Exercise brief –
Reproduce the data word for word, starting at the line that contains "At what (x,y)" and ending at the end of the data. Leave the pictures out of your copy.

Available records –
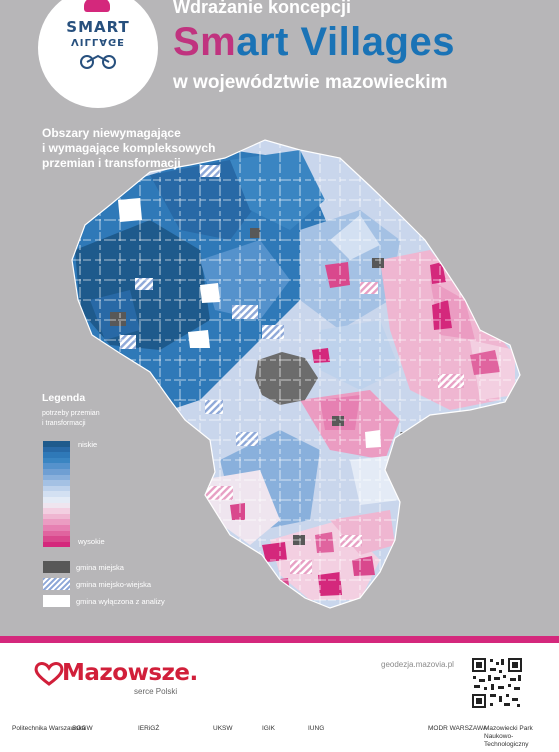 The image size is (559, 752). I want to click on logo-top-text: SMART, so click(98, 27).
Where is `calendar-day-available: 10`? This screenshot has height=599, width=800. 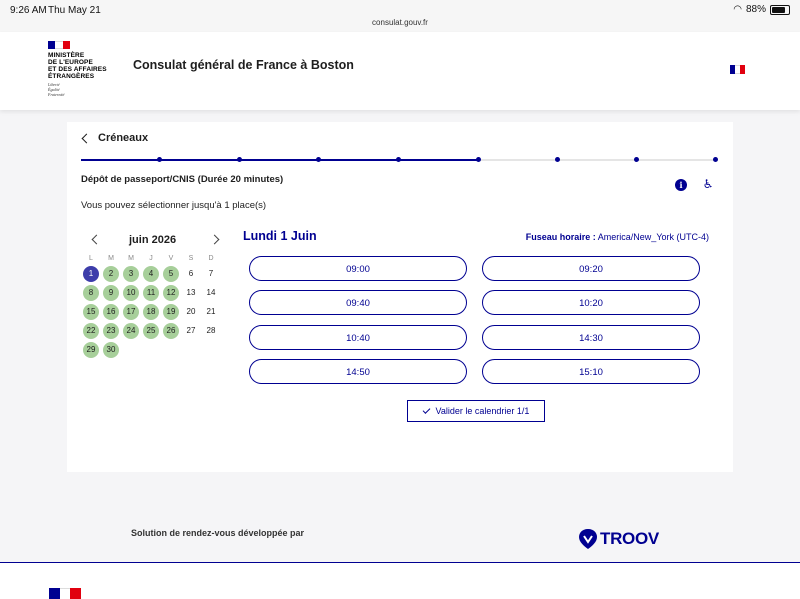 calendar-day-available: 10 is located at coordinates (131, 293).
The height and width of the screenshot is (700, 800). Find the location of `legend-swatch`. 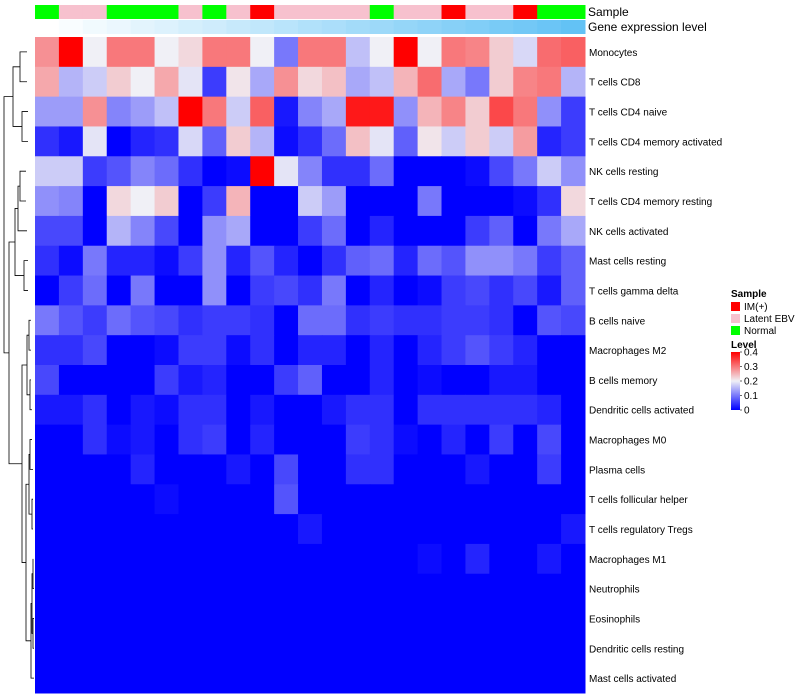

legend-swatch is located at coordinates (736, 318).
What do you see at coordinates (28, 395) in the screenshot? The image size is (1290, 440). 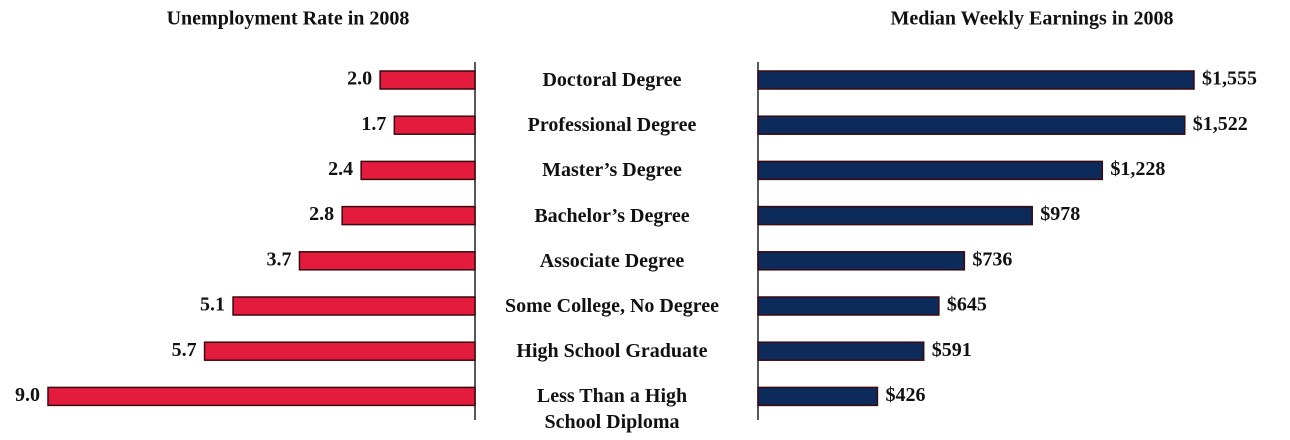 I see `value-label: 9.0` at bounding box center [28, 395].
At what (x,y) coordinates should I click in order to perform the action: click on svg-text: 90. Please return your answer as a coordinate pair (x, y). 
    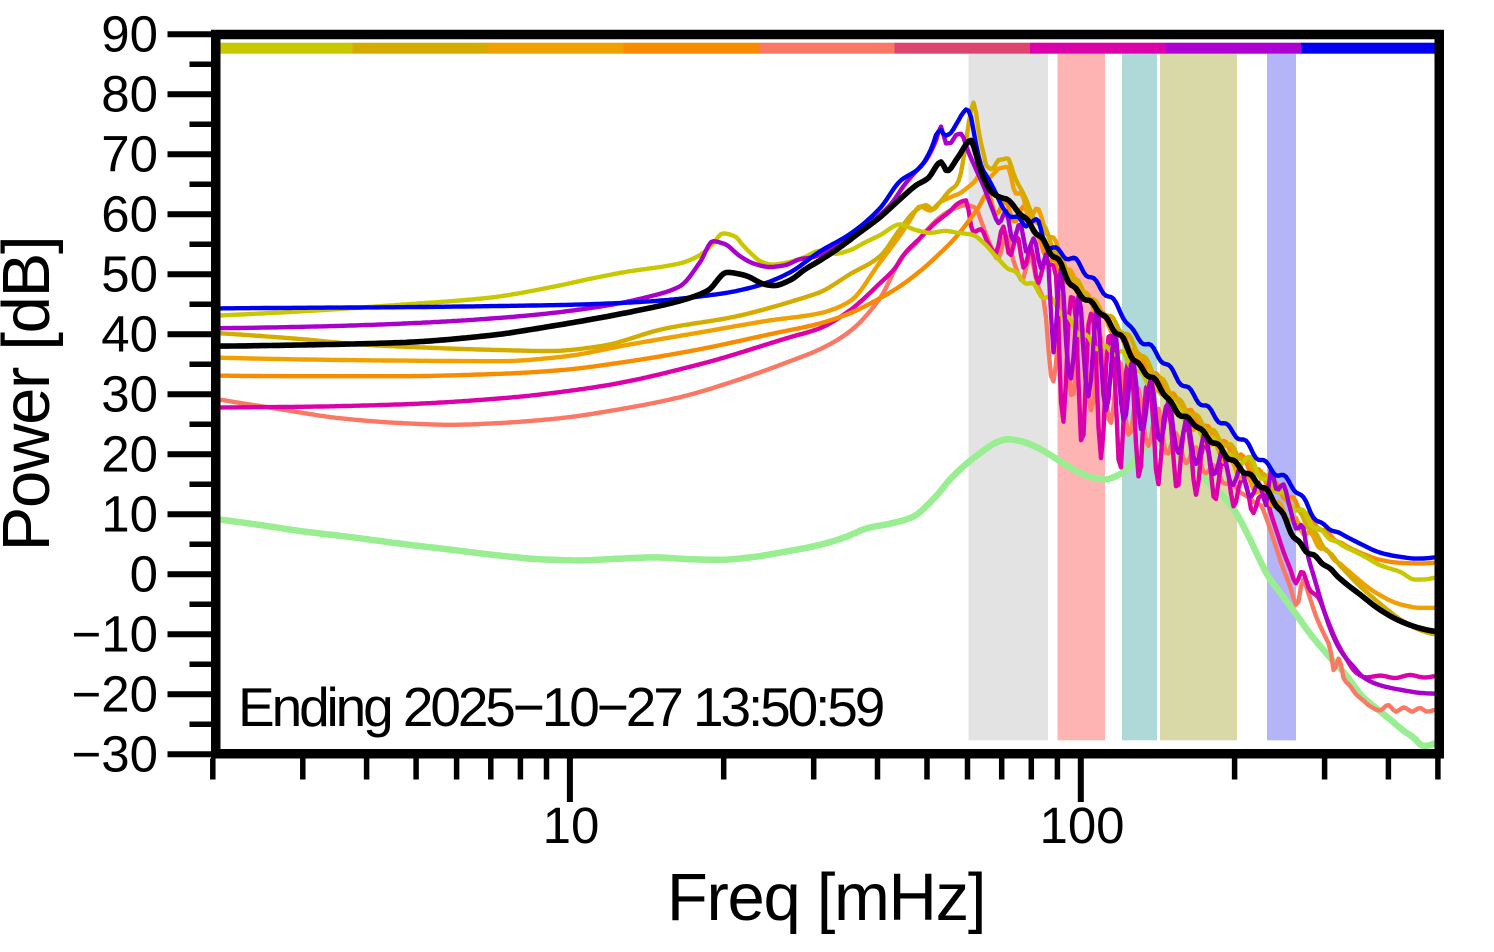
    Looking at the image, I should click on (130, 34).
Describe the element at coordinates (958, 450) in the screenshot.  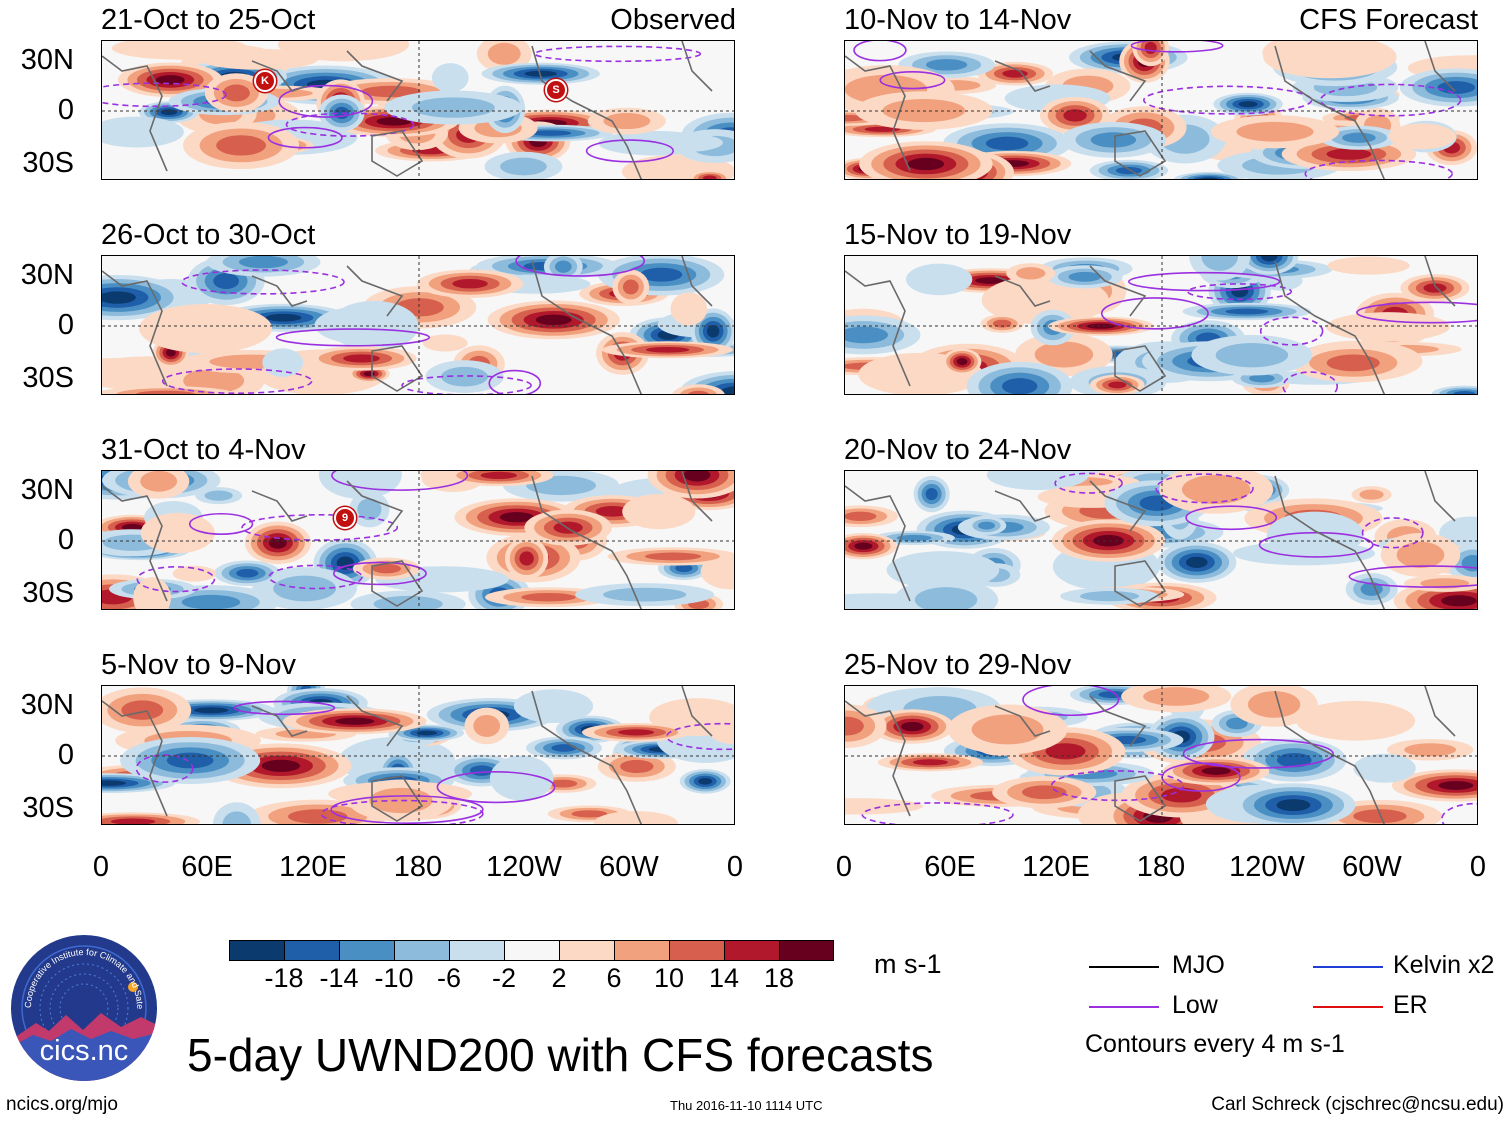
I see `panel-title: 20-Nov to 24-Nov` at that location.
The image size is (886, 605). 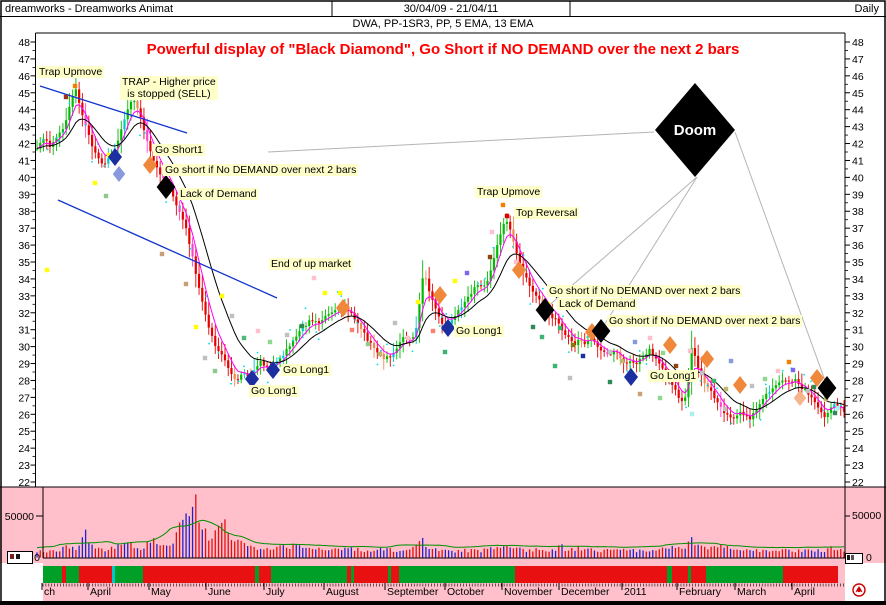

Answer below –
At what (x,y) coordinates should I click in order to perform the action: click on svg-text: 90. Please return your answer as a coordinate pair (x, y). 
    Looking at the image, I should click on (130, 34).
Describe the element at coordinates (958, 450) in the screenshot.  
I see `panel-title: 20-Nov to 24-Nov` at that location.
The image size is (886, 605). 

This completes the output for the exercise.